Né le 31 juillet 1909 à Locmariaquer (Morbihan), mort le 13 juillet 2003 à Concarneau (Finistère) ; conducteur de route ; dirigeant de la Fédération CGT des cheminots illégale ; secrétaire (1944-1951) puis secrétaire général adjoint (1951-1953) puis secrétaire général de la Fédération (1953-1961) ; secrétaire de la Fédération syndicale mondiale (1961-1965) ; collaborateur de la CGT (1965-1970) ; membre suppléant du comité central du PCF (1947-1950).

Robert Hernio
Fils d’un douanier, Robert Hernio réussit son certificat d’études à douze ans et, à la suite, entra au collège Jules Simon de Vannes (Morbihan) jusqu’en 1924. Il interrompit ses études au départ en retraite de son père pour apprendre le métier d’électricien. Il débuta dans ce métier à Rennes (Ille-et-Vilaine) sans avoir fait un véritable apprentissage, se forma donc sur le tas et bougea beaucoup, à Dinan (Côtes-du-Nord, Côtes-d’Armor), Laval (Mayenne), Nogent-le-Rotrou (Eure-et-Loir), au gré des petites annonces, après des licenciements et des fins de travaux.
En octobre 1928, il décida de « monter sur Paris ». Il se syndiqua à la CGTU, au syndicat des électriciens de la Région parisienne. Allant d’entreprise en entreprise, de chantier en chantier, il connut des périodes de chômage, scénario seulement interrompu par dix mois de service militaire passé à Casablanca (Maroc). À son retour, il reprit ses pérégrinations, avec des difficultés d’embauche supplémentaires car il avait pris des responsabilités syndicales en devenant membre du bureau du syndicat CGTU des électriciens de la Région parisienne.
En période de licenciement pendant les grèves de 1936, c’est sur l’insistance de sa femme qu’il postula un emploi aux chemins de fer de l’État. Embauché comme monteur électricien le 29 novembre 1936 à Bois-Colombes (Seine), il suivit une formation de conducteur et obtint le 20 avril 1937 son examen. Employé au dépôt du Champ-de-Mars, il fut muté en janvier 1938 à Versailles-Rive droite (Seine-et-Oise). En tant que responsable syndical, un de ses principaux regrets fut de ne pouvoir entraîner ses camarades dans la grève de novembre 1938. Puis ce fut la guerre. Dans ses mémoires, Robert Hernio a raconté son devenir pendant cette période qui le conduisit à prendre des responsabilités syndicales importantes.

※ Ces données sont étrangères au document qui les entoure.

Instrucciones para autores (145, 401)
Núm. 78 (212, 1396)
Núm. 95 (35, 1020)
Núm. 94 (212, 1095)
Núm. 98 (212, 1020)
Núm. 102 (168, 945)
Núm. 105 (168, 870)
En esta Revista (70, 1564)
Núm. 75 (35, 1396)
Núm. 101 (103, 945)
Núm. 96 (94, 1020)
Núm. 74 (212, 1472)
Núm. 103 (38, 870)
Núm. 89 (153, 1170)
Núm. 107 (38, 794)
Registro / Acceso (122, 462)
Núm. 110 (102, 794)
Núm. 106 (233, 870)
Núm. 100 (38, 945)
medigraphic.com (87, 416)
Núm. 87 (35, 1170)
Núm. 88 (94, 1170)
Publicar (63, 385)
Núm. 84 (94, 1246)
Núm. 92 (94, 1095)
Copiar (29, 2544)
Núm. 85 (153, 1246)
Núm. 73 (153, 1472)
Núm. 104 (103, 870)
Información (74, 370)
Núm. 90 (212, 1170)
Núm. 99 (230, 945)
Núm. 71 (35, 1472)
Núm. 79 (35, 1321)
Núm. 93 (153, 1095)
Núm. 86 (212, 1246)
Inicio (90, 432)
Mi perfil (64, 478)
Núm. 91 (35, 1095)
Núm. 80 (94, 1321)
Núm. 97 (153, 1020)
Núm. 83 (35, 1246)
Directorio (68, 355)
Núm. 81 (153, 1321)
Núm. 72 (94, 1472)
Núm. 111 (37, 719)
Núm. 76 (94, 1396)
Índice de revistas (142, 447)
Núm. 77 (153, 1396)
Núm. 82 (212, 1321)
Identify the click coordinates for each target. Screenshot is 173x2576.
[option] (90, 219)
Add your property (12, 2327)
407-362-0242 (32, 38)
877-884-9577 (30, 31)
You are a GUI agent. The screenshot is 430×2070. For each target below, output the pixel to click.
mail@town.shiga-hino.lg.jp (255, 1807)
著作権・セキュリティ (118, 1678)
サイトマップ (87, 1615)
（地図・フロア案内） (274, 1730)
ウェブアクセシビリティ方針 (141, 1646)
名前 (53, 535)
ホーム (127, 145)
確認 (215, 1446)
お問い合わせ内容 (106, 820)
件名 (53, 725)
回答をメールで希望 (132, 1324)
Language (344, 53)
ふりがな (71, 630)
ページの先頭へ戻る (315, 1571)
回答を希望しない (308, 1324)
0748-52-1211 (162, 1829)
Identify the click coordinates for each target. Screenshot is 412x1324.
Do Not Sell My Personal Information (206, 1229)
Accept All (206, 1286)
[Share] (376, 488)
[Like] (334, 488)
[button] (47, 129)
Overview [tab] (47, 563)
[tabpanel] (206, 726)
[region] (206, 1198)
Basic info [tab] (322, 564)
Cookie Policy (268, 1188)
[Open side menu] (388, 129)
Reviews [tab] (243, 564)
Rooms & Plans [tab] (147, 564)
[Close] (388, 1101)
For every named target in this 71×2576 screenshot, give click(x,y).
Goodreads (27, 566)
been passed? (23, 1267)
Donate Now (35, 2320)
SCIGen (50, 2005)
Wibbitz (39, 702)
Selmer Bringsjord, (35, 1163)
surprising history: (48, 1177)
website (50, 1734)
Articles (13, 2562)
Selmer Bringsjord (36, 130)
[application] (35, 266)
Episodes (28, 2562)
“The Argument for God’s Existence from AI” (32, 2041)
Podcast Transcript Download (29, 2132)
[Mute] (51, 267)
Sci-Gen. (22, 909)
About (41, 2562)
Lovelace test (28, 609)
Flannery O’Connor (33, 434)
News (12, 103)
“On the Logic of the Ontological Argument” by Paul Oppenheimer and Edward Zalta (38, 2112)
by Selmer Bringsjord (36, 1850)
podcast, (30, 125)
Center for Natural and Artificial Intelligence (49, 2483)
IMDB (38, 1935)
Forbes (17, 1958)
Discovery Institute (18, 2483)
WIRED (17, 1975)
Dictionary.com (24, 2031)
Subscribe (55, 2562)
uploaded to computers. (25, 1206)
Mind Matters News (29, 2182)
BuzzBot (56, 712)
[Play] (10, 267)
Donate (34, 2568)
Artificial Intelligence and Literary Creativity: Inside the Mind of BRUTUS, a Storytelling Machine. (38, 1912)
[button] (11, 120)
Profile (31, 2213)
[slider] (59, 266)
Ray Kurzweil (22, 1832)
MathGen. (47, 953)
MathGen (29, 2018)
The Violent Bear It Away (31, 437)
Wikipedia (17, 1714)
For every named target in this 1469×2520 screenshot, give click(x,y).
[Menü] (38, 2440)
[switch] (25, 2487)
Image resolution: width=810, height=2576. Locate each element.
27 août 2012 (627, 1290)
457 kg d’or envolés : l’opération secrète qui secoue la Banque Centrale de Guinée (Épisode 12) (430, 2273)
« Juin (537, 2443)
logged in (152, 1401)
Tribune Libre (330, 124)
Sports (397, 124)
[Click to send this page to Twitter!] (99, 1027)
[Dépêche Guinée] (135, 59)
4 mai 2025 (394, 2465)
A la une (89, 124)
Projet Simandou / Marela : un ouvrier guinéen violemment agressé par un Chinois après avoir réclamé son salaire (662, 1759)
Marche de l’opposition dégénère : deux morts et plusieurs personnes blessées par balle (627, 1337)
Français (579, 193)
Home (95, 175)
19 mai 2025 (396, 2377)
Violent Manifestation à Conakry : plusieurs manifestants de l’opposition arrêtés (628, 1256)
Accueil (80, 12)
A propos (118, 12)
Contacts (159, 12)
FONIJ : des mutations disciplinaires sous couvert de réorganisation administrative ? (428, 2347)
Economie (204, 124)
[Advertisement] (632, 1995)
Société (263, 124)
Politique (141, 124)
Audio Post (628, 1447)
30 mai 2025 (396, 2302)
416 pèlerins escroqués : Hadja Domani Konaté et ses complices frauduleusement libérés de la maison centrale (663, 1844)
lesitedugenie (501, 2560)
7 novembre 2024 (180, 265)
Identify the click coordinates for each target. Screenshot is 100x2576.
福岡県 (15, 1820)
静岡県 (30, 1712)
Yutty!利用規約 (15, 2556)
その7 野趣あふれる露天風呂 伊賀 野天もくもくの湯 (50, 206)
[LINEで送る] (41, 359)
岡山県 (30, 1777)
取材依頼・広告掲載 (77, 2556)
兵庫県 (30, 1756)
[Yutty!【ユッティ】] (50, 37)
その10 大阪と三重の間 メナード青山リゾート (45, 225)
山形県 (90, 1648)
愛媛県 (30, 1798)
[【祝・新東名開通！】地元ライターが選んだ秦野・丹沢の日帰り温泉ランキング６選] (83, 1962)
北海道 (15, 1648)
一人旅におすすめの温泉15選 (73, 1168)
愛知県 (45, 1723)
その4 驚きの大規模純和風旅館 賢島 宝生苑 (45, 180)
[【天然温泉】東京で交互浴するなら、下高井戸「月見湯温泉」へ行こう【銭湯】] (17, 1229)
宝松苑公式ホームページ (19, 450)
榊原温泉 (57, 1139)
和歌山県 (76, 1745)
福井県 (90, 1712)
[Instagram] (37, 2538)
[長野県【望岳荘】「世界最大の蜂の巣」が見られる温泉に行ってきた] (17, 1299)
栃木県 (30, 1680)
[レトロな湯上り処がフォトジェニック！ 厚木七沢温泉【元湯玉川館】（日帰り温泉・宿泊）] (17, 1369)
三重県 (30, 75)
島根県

Robert Hernio était en vacances à Locmariaquer (Morbihan), en août 1939, lorsque fut annoncée la mobilisation générale de sa classe, 1929, pour le 4 septembre. Le 1er septembre, il reprit son travail au dépôt de Versailles où il apprit que pendant son absence, il avait été élu secrétaire général du syndicat CGT des cheminots. Le 4 septembre, incorporé au 8e génie à Tours, une dizaine de jours plus tard, il embarqua pour Hagondange (Moselle), où il fut affecté au creusement de tranchées pour les cables téléphoniques. Après l’hiver 1939-1940, son régiment quitta les lieux en mai pour se rendre à Poix, dans la Somme. Quarante-huit heures plus tard, ce fut l’exode ; il était en route pour Villefranche-de-Rouergue (Aveyron) où il fut démobilisé le 15 juillet 1940 en tant que cheminot. Le 17 juillet, il retrouva sa femme, qui avait refusé de partir, à Chaville (Seine-et-Oise).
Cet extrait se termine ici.